** start Extracted entries **
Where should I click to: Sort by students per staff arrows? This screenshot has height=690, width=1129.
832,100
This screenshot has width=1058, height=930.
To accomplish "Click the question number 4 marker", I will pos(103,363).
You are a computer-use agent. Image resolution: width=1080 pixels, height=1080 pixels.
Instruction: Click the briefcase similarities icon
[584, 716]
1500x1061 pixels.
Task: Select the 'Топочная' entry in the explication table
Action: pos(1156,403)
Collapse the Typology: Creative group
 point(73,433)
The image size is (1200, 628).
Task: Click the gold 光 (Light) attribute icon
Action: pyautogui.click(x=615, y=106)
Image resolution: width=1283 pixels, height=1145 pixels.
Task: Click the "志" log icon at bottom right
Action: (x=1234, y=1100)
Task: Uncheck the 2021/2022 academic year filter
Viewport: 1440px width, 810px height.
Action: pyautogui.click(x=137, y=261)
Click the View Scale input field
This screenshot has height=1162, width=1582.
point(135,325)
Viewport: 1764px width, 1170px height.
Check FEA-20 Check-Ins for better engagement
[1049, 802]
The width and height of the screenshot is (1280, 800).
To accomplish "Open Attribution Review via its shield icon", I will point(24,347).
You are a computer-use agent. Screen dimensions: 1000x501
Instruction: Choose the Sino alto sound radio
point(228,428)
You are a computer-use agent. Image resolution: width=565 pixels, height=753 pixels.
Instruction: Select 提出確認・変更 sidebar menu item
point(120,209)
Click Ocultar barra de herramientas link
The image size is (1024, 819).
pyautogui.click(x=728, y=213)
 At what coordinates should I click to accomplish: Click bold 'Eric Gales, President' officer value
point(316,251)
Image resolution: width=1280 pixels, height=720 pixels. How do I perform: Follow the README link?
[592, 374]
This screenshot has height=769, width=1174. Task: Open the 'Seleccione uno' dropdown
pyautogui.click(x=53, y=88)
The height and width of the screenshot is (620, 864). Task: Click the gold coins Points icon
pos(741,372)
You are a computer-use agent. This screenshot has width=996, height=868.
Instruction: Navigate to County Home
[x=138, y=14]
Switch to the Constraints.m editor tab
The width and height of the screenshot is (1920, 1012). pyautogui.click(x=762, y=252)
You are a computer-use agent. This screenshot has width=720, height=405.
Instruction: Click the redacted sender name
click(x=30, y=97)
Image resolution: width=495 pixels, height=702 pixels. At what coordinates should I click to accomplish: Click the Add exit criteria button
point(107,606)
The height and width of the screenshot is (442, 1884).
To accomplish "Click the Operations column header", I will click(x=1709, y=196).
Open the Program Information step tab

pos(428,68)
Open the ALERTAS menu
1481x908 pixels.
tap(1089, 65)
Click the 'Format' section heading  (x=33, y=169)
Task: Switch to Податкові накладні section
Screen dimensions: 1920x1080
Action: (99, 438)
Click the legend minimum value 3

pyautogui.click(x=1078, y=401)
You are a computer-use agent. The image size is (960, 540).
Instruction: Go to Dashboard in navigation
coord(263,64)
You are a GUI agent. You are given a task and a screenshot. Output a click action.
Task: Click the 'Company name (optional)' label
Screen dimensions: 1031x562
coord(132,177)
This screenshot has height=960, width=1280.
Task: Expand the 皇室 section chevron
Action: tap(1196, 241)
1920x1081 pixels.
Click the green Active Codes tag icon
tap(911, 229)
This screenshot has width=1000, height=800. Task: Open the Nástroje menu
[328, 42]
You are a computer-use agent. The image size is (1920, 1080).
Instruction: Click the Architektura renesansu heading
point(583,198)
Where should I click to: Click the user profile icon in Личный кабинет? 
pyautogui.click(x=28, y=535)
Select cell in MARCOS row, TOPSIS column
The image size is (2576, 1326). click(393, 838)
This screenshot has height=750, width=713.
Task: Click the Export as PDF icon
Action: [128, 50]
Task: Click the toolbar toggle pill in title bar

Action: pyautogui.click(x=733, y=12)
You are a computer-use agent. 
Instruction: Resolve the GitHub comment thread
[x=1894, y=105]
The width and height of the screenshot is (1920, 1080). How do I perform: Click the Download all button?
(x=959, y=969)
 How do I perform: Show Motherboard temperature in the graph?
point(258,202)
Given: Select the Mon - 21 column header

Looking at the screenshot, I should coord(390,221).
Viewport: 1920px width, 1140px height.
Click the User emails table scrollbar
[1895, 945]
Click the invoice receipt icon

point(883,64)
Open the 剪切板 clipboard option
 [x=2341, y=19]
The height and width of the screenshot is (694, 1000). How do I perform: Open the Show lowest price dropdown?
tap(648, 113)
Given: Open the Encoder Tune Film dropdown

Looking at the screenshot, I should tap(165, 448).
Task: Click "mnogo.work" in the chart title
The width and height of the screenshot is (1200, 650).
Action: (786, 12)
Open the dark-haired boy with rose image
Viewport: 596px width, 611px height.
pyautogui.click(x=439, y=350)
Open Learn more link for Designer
** end Extracted entries **
_To be done_:
Reproduce the data word for word, from the line containing "You are a computer-use agent. The image size is (1920, 1080)." up to and including the final line of the data.

_Expected answer_:
You are a computer-use agent. The image size is (1920, 1080).
Instruction: Click the Architektura renesansu heading
point(583,198)
Where should I click to: Click the user profile icon in Личный кабинет? 
pyautogui.click(x=28, y=535)
Select cell in MARCOS row, TOPSIS column
The image size is (2576, 1326). click(393, 838)
This screenshot has height=750, width=713.
Task: Click the Export as PDF icon
Action: [128, 50]
Task: Click the toolbar toggle pill in title bar

Action: pyautogui.click(x=733, y=12)
You are a computer-use agent. 
Instruction: Resolve the GitHub comment thread
[x=1894, y=105]
The width and height of the screenshot is (1920, 1080). How do I perform: Click the Download all button?
(x=959, y=969)
 How do I perform: Show Motherboard temperature in the graph?
point(258,202)
Given: Select the Mon - 21 column header

Looking at the screenshot, I should coord(390,221).
Viewport: 1920px width, 1140px height.
Click the User emails table scrollbar
[1895, 945]
Click the invoice receipt icon

point(883,64)
Open the 剪切板 clipboard option
 [x=2341, y=19]
The height and width of the screenshot is (694, 1000). How do I perform: Open the Show lowest price dropdown?
tap(648, 113)
Given: Open the Encoder Tune Film dropdown

Looking at the screenshot, I should tap(165, 448).
Task: Click "mnogo.work" in the chart title
The width and height of the screenshot is (1200, 650).
Action: (786, 12)
Open the dark-haired boy with rose image
Viewport: 596px width, 611px height.
pyautogui.click(x=439, y=350)
Open Learn more link for Designer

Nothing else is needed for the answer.